Problem description:
Please transcribe only the lines between the one containing "Screen dimensions: 1332x896" and the end of the records, both ends included, exactly as written; skip every picture.

Saved entries:
■ ■ ■

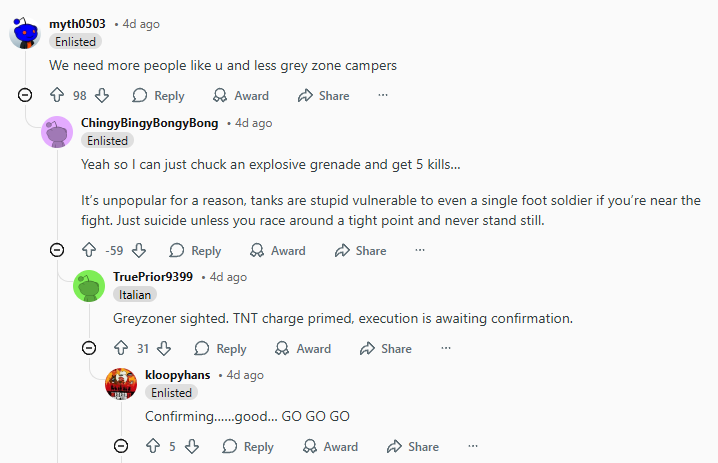Viewport: 718px width, 463px height.
Task: Upvote myth0503's comment
Action: pyautogui.click(x=57, y=96)
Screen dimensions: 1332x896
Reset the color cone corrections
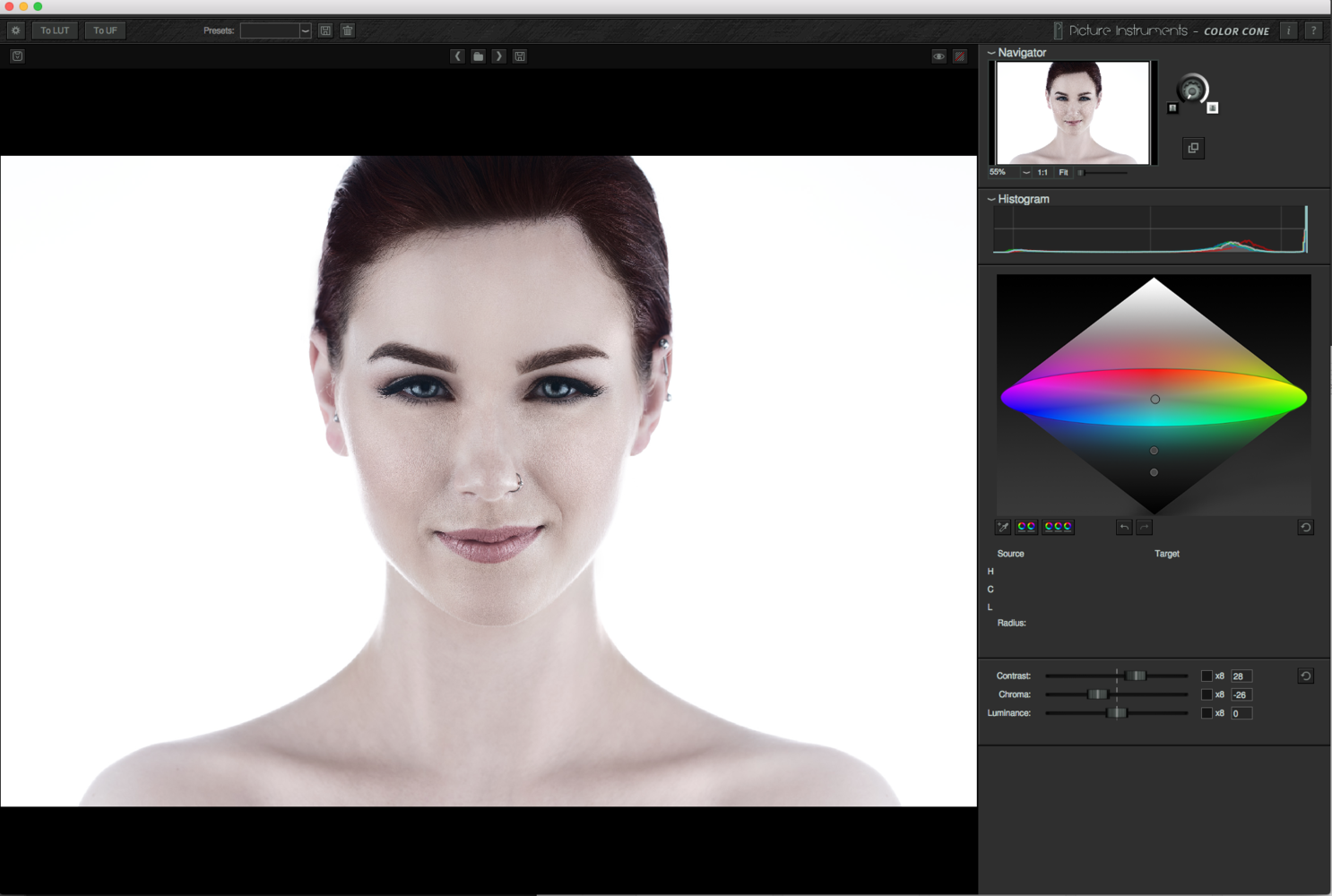tap(1305, 528)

■ ■ ■

Result of this task:
Screen dimensions: 1332x896
Reset the color cone corrections
tap(1305, 528)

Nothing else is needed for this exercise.